[[ DATA SECTION open ]]

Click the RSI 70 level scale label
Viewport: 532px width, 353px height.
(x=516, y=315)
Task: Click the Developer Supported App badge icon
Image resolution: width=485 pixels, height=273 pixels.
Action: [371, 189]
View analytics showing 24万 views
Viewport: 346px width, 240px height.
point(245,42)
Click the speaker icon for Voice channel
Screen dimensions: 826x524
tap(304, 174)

[[ DATA SECTION closed ]]
[[ DATA SECTION open ]]

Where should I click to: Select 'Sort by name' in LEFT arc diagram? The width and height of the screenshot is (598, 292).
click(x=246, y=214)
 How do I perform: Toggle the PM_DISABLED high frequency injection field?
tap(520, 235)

[[ DATA SECTION closed ]]
[[ DATA SECTION open ]]

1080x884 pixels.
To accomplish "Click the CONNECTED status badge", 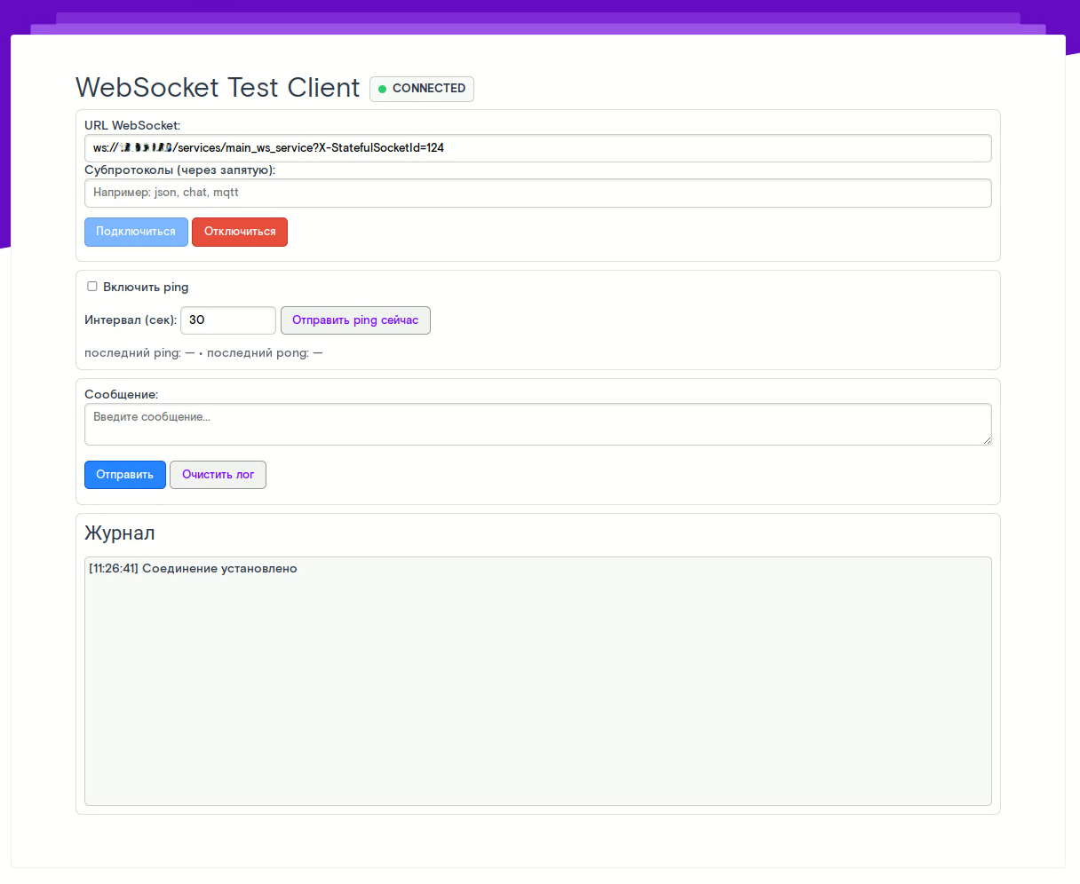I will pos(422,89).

[[ DATA SECTION closed ]]

§ **YOUR INSTRUCTIONS**
Each line of the data above containing the string "icon" is to be copied.

§ **EXERCISE RESULT**
Task: Click the Developer Supported App badge icon
Click the speaker icon for Voice channel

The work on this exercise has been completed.